E. Calculation of Damages
Gonzalez and Avila also argue that the trial court erred in calculating damages.
“The measure of damages for intentional interference with . . . prospective economic advantage is ‘an amount that will reasonably compensate plaintiff for all loss or harm . . . suffered by plaintiff and caused by the defendant’s conduct.’ [Citations.]” (Sole Energy Co. v. Petrominerals Corp. (2005) 128 Cal.App.4th 212, 232-233.)
The parties stipulated that the purchase price for the property was $370,000 and the fair market value of the property at the time of trial was $450,000. The trial court awarded Flores damages of $80,000, “subject to reduction in amounts paid by defendant Gonzale[z] [for taxes and insurance on the property] during the period January 1, 2014 and December 31, 2015, in addition to the amount the mortgage on the property was reduced between the same period as above.” Gonzalez paid $8,399.04 for taxes and insurance during this period. The parties stipulated that the mortgage balance at the time of breach was $209,310.62 and $198,960.73 as of December 31, 2015. The trial court awarded $62,561.74 in damages to Flores.
Gonzalez and Avila point out that Gonzalez made mortgage payments of approximately $33,600 from the time of breach until December 2015. These payments included the interest on the loan and thus they appear to be arguing that the amount of damages must be reduced by the interest paid by Gonzalez rather than the reduction in principal. The trial court initially indicated that it would reduce the amount of damages by this amount, but it stated that this “reduction would be too large, given that Ms. Gonzale[z] would be incurring rental obligations for living in that house, if the home had been transferred.”
“[I]t is presumed that the unreported trial testimony would demonstrate the absence of error.” (Fain, supra, 75 Cal.App.4th at p. 992.) Without the reporter’s transcript of the trial, this court must presume that rental value of the property offset the amount of interest that Gonzalez paid. Accordingly, we find no error in the trial court’s calculation of damages.

III. Disposition
The judgment is affirmed.






_______________________________
Mihara, J.



WE CONCUR:






______________________________
Elia, Acting P. J.






______________________________
Bamattre-Manoukian, J.





Description The present appeal arises out of a dispute over the sale of real property. The trial court ruled that plaintiff Javier Flores could not recover equitable claims of specific performance and quiet title against defendants Amalia Gonzalez, Amalia Avila, and Jorge Oseguera Andrade.
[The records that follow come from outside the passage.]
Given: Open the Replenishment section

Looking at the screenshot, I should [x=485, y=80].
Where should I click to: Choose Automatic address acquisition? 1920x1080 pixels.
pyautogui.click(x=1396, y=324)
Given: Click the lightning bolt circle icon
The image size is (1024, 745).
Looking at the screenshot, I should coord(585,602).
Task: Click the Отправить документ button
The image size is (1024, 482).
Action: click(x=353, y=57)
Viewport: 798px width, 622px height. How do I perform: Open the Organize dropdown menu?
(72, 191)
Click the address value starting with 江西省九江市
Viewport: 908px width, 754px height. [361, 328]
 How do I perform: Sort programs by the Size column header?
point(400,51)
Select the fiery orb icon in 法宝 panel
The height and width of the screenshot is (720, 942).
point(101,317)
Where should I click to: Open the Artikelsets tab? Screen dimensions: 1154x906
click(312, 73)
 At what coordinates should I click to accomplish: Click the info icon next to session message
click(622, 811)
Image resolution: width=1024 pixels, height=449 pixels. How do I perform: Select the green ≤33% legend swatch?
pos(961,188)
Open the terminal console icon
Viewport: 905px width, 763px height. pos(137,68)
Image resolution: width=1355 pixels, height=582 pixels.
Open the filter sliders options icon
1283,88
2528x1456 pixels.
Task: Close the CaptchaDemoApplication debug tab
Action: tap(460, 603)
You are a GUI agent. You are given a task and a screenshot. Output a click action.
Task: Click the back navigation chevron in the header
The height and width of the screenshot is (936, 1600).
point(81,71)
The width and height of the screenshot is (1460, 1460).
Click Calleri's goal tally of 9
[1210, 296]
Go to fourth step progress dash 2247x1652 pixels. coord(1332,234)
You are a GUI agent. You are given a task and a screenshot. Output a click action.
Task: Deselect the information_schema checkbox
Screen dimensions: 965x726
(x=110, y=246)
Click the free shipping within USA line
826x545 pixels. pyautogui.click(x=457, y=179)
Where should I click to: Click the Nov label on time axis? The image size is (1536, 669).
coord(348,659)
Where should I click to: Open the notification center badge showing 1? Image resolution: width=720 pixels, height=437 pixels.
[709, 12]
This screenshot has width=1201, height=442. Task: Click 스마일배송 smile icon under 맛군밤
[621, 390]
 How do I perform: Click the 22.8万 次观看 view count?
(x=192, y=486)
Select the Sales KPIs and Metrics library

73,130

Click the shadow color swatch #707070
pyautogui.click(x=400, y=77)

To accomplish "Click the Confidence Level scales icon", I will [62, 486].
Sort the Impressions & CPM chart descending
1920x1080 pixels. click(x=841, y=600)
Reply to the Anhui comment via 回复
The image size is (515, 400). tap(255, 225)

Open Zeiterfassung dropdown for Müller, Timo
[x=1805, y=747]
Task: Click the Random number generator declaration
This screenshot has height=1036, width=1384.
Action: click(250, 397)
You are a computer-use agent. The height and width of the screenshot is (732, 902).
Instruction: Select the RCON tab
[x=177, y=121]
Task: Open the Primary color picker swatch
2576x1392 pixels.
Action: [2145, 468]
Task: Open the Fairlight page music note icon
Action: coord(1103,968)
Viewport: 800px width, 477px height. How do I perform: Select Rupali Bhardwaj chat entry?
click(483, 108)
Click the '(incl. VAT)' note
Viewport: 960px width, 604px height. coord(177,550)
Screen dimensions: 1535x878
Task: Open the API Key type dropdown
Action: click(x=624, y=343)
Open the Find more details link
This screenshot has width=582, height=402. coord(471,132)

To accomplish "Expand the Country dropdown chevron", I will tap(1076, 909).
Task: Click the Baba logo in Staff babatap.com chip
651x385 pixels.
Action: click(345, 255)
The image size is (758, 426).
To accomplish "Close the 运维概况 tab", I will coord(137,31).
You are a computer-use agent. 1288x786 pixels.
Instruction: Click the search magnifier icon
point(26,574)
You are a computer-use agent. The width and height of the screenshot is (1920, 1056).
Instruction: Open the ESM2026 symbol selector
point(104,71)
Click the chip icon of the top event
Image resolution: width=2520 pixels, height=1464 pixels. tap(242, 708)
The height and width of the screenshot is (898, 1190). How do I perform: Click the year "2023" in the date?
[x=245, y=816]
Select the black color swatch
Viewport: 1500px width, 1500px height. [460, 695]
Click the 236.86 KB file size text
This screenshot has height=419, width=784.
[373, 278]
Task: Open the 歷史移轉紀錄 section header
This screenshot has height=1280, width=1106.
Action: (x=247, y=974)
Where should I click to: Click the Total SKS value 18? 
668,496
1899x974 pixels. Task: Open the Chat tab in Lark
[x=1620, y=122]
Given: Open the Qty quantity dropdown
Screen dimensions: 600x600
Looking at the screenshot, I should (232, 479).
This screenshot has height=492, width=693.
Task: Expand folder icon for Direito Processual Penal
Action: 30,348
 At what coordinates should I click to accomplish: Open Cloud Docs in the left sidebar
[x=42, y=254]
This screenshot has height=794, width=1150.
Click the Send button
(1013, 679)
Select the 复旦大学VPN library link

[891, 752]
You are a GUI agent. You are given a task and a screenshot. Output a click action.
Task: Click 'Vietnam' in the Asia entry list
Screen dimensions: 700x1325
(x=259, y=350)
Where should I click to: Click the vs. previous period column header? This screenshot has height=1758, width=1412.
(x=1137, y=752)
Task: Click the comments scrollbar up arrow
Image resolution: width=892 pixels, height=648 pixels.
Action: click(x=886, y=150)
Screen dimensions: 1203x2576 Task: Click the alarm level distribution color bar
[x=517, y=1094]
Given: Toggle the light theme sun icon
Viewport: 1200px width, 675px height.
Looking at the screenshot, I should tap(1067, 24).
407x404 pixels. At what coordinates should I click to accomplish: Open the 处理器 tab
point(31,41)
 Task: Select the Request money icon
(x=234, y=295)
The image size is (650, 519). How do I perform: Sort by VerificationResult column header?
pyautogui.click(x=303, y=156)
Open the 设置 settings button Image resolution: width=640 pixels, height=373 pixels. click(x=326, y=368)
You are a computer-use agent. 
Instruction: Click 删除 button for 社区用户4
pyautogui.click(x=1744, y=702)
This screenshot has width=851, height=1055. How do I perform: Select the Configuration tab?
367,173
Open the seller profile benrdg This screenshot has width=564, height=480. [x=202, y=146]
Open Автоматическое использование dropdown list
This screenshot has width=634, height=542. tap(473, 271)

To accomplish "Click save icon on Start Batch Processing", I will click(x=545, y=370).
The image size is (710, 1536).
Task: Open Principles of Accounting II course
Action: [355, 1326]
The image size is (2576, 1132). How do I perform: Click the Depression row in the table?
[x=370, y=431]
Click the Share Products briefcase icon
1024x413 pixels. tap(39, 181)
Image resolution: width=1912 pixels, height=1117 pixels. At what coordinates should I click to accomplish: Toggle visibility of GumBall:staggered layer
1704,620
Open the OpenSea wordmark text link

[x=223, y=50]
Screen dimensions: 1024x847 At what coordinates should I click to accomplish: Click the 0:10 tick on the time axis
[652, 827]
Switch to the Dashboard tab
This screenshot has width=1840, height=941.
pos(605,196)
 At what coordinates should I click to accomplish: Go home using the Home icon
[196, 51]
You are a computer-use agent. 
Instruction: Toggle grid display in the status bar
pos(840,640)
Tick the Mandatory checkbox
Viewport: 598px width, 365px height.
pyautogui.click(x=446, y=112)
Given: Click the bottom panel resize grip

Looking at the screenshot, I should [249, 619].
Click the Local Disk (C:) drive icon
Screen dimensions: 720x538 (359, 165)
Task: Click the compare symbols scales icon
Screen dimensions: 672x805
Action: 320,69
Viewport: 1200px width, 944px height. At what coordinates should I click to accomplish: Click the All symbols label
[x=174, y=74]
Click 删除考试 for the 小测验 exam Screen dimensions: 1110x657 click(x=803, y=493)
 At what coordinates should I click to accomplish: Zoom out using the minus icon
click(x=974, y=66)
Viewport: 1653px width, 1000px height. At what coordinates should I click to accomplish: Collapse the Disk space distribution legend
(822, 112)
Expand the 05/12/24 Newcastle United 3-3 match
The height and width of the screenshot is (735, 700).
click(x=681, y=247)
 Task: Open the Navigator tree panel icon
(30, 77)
However, the trial court ruled that Flores could recover damages against Andrade for breach of contract and against Gonzalez and Avila for intentional interference with economic advantage. Gonzalez and Avila appeal from the judgment. They raise contentions relating to the sufficiency of the evidence, unjust enrichment, attorney’s fees, and damages. We find no error and affirm.